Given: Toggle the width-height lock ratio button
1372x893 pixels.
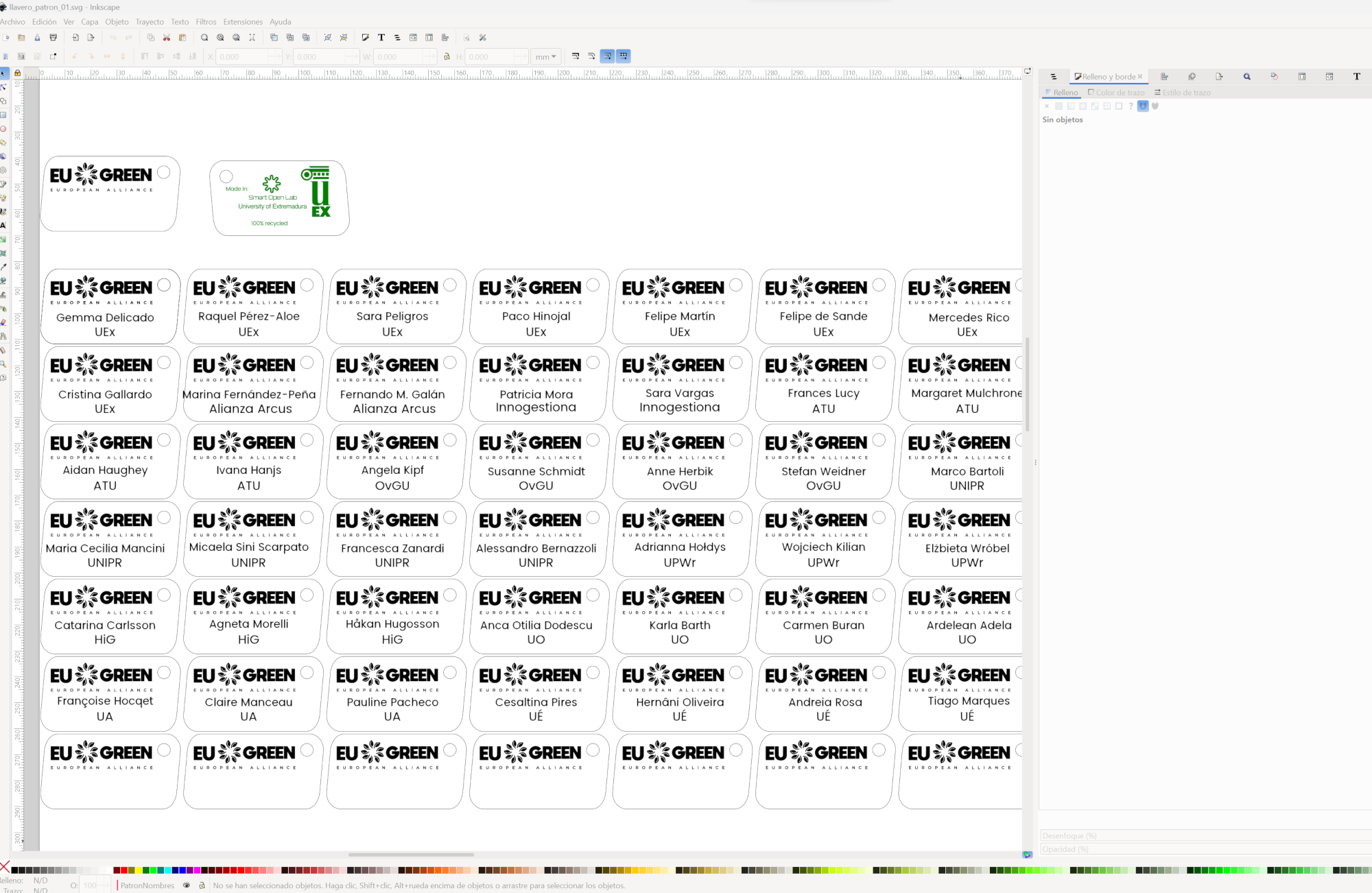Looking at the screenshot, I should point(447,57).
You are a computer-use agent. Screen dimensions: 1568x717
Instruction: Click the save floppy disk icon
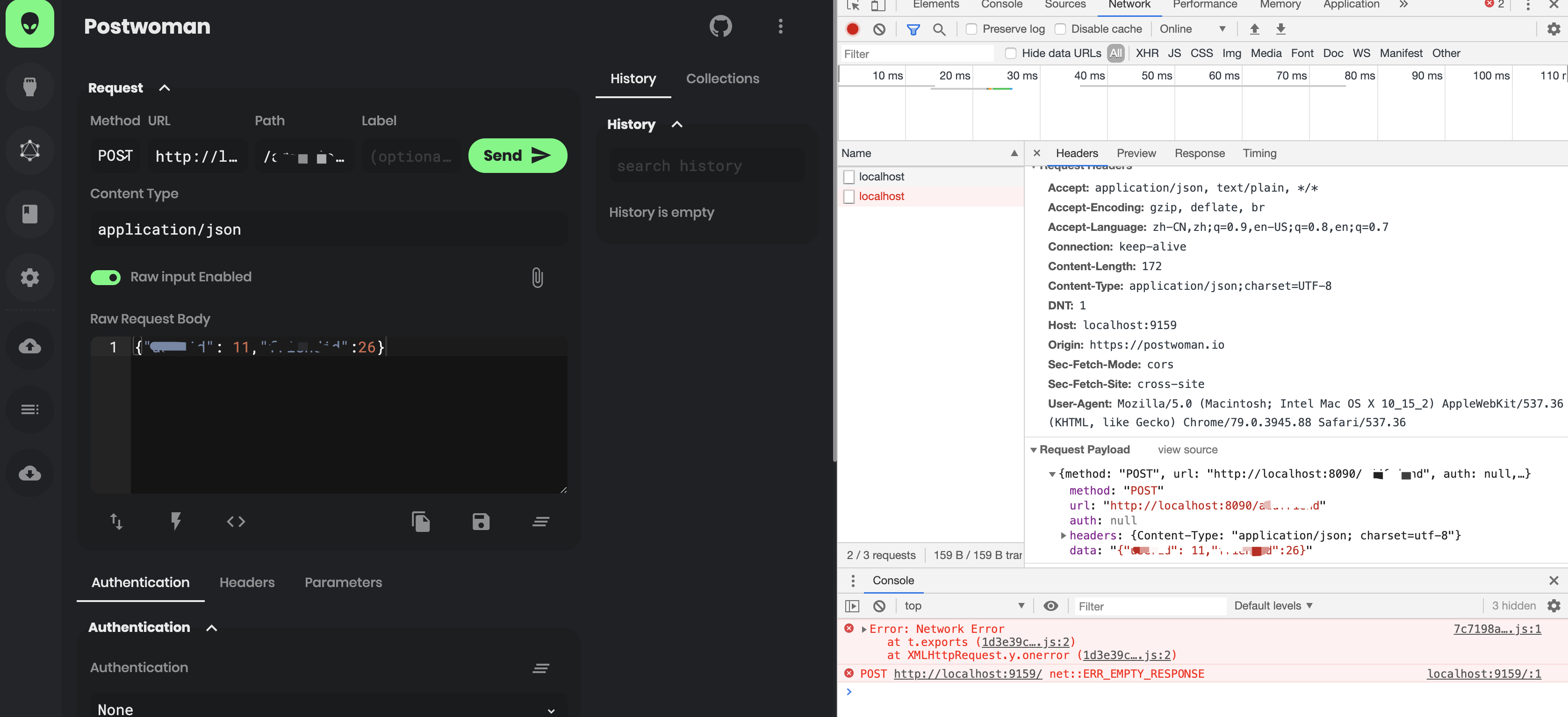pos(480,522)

* EXERCISE DETAILS: Could all the data above be given again exactly, leaving out its images?

* ANSWER SPACE:
Given: Toggle the width-height lock ratio button
1372x893 pixels.
Looking at the screenshot, I should point(447,57).
You are a computer-use agent. Screen dimensions: 1568x717
Instruction: Click the save floppy disk icon
pos(480,522)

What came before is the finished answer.